- _SHORT EXERCISE_
Return every one of these rows, reproducing each line exactly as it appears.

++++ THE RECORDS

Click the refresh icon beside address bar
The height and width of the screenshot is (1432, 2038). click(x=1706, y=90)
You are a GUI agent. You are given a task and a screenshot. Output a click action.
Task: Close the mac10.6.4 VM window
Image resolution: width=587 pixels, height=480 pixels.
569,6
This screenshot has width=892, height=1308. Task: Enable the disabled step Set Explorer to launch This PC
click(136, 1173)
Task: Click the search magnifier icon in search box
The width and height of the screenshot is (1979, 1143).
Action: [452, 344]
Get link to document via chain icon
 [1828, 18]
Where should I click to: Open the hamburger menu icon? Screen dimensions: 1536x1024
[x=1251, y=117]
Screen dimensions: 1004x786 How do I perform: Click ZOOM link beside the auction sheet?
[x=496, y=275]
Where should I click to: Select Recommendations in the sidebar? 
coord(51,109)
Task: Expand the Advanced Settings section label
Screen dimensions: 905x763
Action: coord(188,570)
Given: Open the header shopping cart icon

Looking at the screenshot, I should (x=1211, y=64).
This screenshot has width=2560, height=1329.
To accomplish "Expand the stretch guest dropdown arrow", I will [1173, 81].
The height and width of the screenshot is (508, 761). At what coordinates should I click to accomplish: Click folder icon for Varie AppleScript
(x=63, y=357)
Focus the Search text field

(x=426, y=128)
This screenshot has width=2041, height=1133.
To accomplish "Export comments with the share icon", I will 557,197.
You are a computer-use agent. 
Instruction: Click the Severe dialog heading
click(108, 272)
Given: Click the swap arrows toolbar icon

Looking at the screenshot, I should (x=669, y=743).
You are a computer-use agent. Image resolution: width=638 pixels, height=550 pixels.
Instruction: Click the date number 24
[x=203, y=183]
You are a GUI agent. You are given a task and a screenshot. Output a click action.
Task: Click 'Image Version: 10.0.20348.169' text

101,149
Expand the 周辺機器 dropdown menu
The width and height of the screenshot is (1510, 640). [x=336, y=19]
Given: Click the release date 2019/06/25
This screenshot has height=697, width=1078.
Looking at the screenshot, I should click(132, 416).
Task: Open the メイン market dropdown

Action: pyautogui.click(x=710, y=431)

++++++++

- _ANSWER TO THE PROBLEM_
Click the refresh icon beside address bar
The height and width of the screenshot is (1432, 2038). click(x=1706, y=90)
You are a GUI agent. You are given a task and a screenshot. Output a click action.
Task: Close the mac10.6.4 VM window
Image resolution: width=587 pixels, height=480 pixels.
569,6
This screenshot has width=892, height=1308. Task: Enable the disabled step Set Explorer to launch This PC
click(136, 1173)
Task: Click the search magnifier icon in search box
The width and height of the screenshot is (1979, 1143).
Action: [452, 344]
Get link to document via chain icon
 [1828, 18]
Where should I click to: Open the hamburger menu icon? Screen dimensions: 1536x1024
[x=1251, y=117]
Screen dimensions: 1004x786 How do I perform: Click ZOOM link beside the auction sheet?
[x=496, y=275]
Where should I click to: Select Recommendations in the sidebar? 
coord(51,109)
Task: Expand the Advanced Settings section label
Screen dimensions: 905x763
Action: coord(188,570)
Given: Open the header shopping cart icon

Looking at the screenshot, I should (x=1211, y=64).
This screenshot has width=2560, height=1329.
To accomplish "Expand the stretch guest dropdown arrow", I will [1173, 81].
The height and width of the screenshot is (508, 761). At what coordinates should I click to accomplish: Click folder icon for Varie AppleScript
(x=63, y=357)
Focus the Search text field

(x=426, y=128)
This screenshot has width=2041, height=1133.
To accomplish "Export comments with the share icon", I will 557,197.
You are a computer-use agent. 
Instruction: Click the Severe dialog heading
click(108, 272)
Given: Click the swap arrows toolbar icon

Looking at the screenshot, I should (x=669, y=743).
You are a computer-use agent. Image resolution: width=638 pixels, height=550 pixels.
Instruction: Click the date number 24
[x=203, y=183]
You are a GUI agent. You are given a task and a screenshot. Output a click action.
Task: Click 'Image Version: 10.0.20348.169' text

101,149
Expand the 周辺機器 dropdown menu
The width and height of the screenshot is (1510, 640). [x=336, y=19]
Given: Click the release date 2019/06/25
This screenshot has height=697, width=1078.
Looking at the screenshot, I should click(132, 416).
Task: Open the メイン market dropdown

Action: pyautogui.click(x=710, y=431)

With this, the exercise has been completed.